I know there is no real solution for the situation. I know he can’t understand just how embarrassing it is for me (and would be for him, if he were cognizant). I know I can’t stop him from any of it. I often wonder if it’s wrong of me to wish I could. I remind myself I should be grateful for these sweet, loving, docile moments (and I’m sure I will be one day). But, right now, they are shadowed too heavily with the clouds of his infatuation.

Tuesday, April 3, 2012

9 Week Report Card= FAIL

I am deeply disturbed at the changes in Dad over the last 9 weeks. Since we began the Aricept 23 and the Zoloft, he hasn’t felt well. We have been to the emergency room and 2 doctors but everyone said we had to give it 6-8 weeks to allow his body to adjust to it. I called his primary physician today and requested that he be dropped back to Aricept 10 as soon as possible. We are going to try that for 2 weeks and if there is still no improvement, we will start adjusting the Zoloft.

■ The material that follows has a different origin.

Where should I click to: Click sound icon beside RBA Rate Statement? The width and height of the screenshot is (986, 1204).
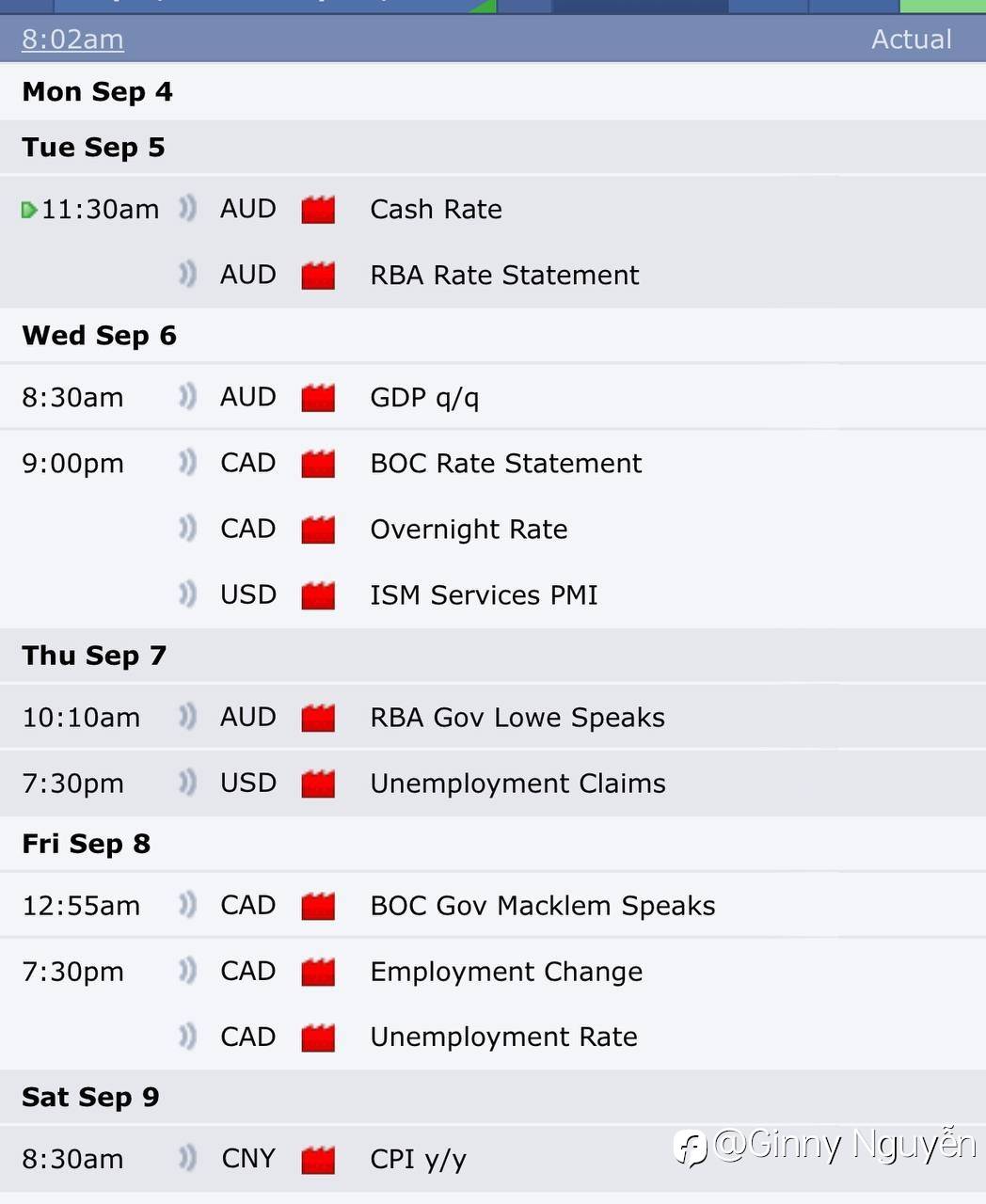(x=188, y=275)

He is sluggish, lethargic, grumpy, cranky, and complains of his head, stomach, back hurting (he refuses pain meds). He gets defensive and hostile for no apparent reason.

He can’t tell me the names of his children (Melinda, Susan, Bill, Martha & Richard), when he got married (1940), when he joined the service (1940), how many missions he flew (48), how long ago his wife died (2 years on April 24th), when they moved into their home (1980), the list goes on and on. These are the verbal games we play daily. I’m not trying to teach him anything, I am simply trying to keep him exercising his memory. Lately, he doesn’t even get frustrated when he can’t remember something. He will turn to the person he is talking to and say, “I have a disease but I can’t remember what it’s called. You’ll have to ask my secretary.” To which I always reply, “Alzheimer’s, Dad.”

He fixates on things to the point I have to pray for patience, strength and wisdom. Unfortunately, it gets a bit wearing when we go over the bank statement for the 4th time in a day and the second I close my laptop, he asks me if I’m going to show him the bank statement (usually claiming he hasn’t seen one in years)! Now you do the math on this… on average, he and I go over the monthly statement at least 74 times a month (YES, I HAVE COUNTED). It takes about 20 minutes to go through it all and that’s with a paper that has the following printed on it:

+ Social Security…XXXX
= Income

Health Insurance…XXX
Prescription Insurance…XX
House Phone Bill…XX
+ Prescriptions…XXXX
= Out-Of-Pocket

To give you a bit of perspective, the income doesn’t even cover the mortgage so the out-of-pocket monthly is very high. (The number of X’s beside each, tell you how many digits there are to each item). Every time we go over it, I feel a little bit sicker. If my calculations are correct (barring ANYTHING unforeseen) we will manage to keep his roof over his head for only 2 more years. With that thought, I feel even sicker that unscrupulous, thieving caregivers caused him to have to mortgage his home to begin with. I pray that God will take care of it all because every door I have tried to open so far has slammed closed. I also pray that the sick feeling will fade away… or that Dad will someday get over this particular fixation.
He doesn’t want to get out of bed until after 1:00 pm. We argue over it almost daily. He has to be weighed, his blood pressure and pulse oxygen level taken, eat something and then take his medications. It has to be done in that order and it is MANDATORY! He seems to deliberately wait longer and longer each day. This, in turn, means I must nag him incessantly to get him up and going.

His will grows weaker and his stubbornness increases, it seems, simultaneously. There are no magic answers with this disease and there are no quick fixes… in fact, there are only delays.